## EXCERPT PROVIDED
Sunday, October 09, 2005
Chertoff, Bush escape the wrath of Katrina
In a little noticed Knight-Ridder article of almost a month ago (9/13/05), the Knight Ridder newspaper group details how the chain of responsibility for the failures of FEMA and the federal government leads not to the much-vilified Michael Brown, but to the head of Homeland Security, Michael Chertoff.
The failures weren't FEMA's, the article suggests. It was higher up the federal chain of command.
The Knight-Ridder reporters Shannon McCaffrey and Alison Young, who contributed to the above piece, also shared a byline on a story detailing how Chertoff, on the day after the storm as New Orleans filled with water, boarded a plane for a previously scheduled briefing on avian flu in Atlanta.
In that story, published four days after the first piece critical of Chertoff, the Homeland Security Director's mouthpieces busily try to shift blame to Brown to reporters who have already exposed that as incorrect in their prior story.
Moreover, the article indicates that at the staff level, FEMA was working feverishly to prepare for the storm, and to respond in its aftermath.
Searches on news.google.com of Chertoff and the byline names shows these article got little distribution. The first did run in Editor and Publisher, so it's not as if the newspaper editors of America were unaware of this dimension of the story.
Instead, we were served the soap opera of the arguably incompetent Mr. Brown versus a congressional committee.

## STORED DATA
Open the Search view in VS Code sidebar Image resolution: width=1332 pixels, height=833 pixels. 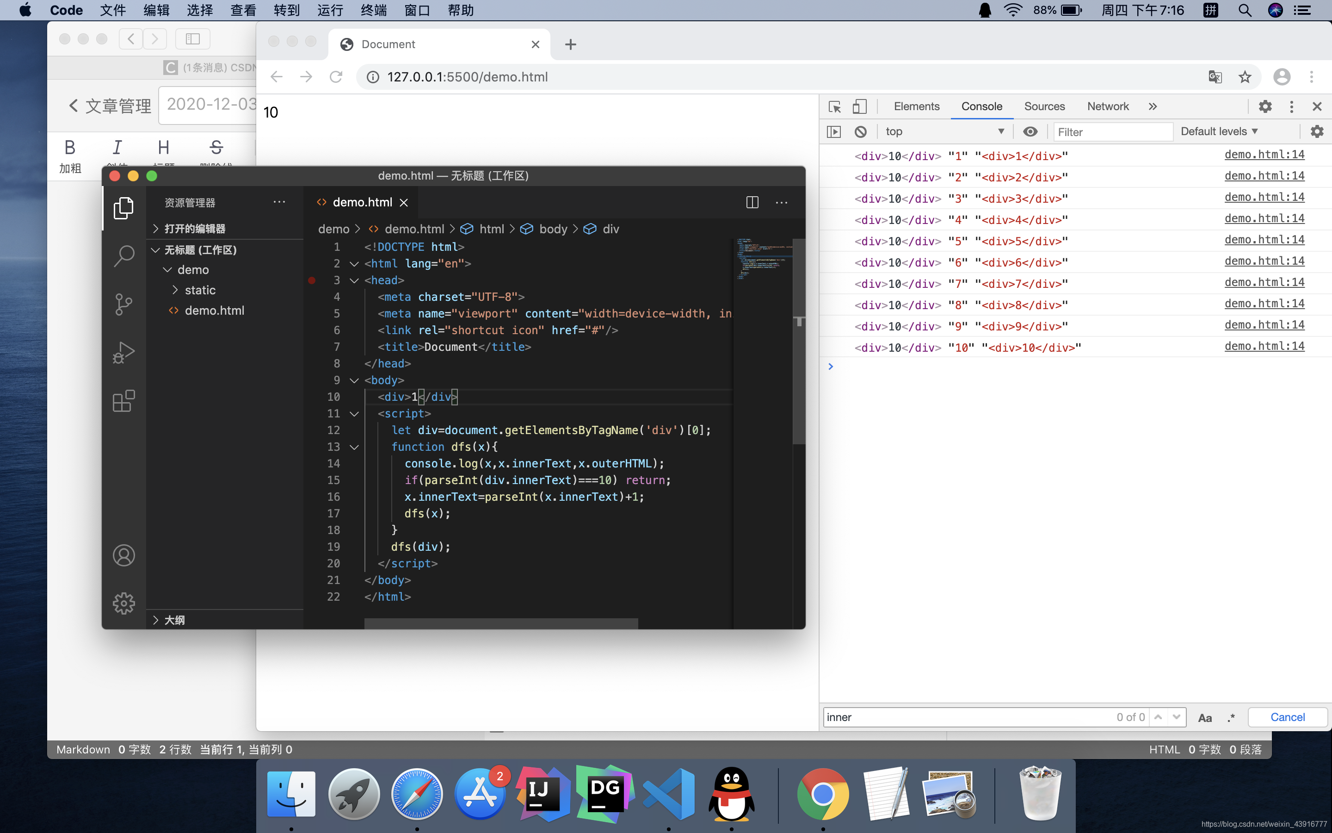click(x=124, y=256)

---

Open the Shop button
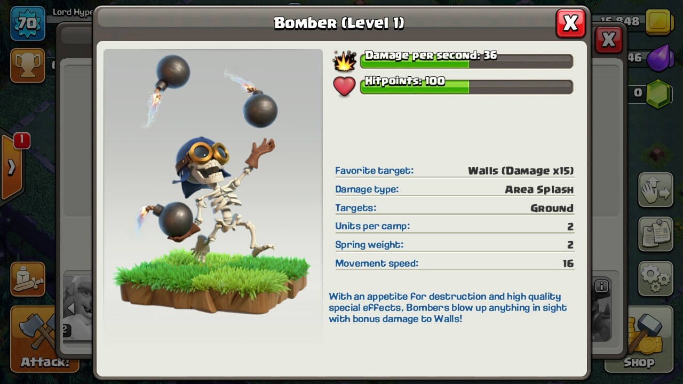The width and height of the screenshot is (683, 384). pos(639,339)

## REQUIREMENT A
Repeat the part of the post about Chertoff and Hurricane Katrina starting at "The failures weren't" and ending at "their prior story.".
## REQUIREMENT B
Pick up the post about Chertoff and Hurricane Katrina after its last sentence and write what comes next.
Nothing in the records is needed.

## WRITTEN ANSWER A
The failures weren't FEMA's, the article suggests. It was higher up the federal chain of command.
The Knight-Ridder reporters Shannon McCaffrey and Alison Young, who contributed to the above piece, also shared a byline on a story detailing how Chertoff, on the day after the storm as New Orleans filled with water, boarded a plane for a previously scheduled briefing on avian flu in Atlanta.
In that story, published four days after the first piece critical of Chertoff, the Homeland Security Director's mouthpieces busily try to shift blame to Brown to reporters who have already exposed that as incorrect in their prior story.

## WRITTEN ANSWER B
While Brown's competence to lead FEMA based on his experience managing race horses is clearly in question, it is also clear that he was merely the fall guy, meant to stop the probes from reaching higher into the government.
The Knight Ridder Washington Bureau is to be commended for their efforts to explore what happened, and who was responsible for the federal failures. It now remains to some other residents of Washington, those on Capitol Hill, to demand a full accounting from those all the way up to the top.
No doubt many will argue we witnesses a failure of a ponderous federal bureaucracy. Instead, what we witnesses, was the failure of a White House for which everything--war on terror, Katrina, you name it--is a political campaign event, to be handled as best benefits the candidate and the party.
Our highest leadership values cronyism above all else, elevating the incompetent but loyal to preside over the division of the spoils. The spoils, as reported here and elsewhere, are the no-bid contracts that will consume much of initial federal aid. (I would note that FEMA, under increasing scrutiny and pressure) is now going to bid those contracts).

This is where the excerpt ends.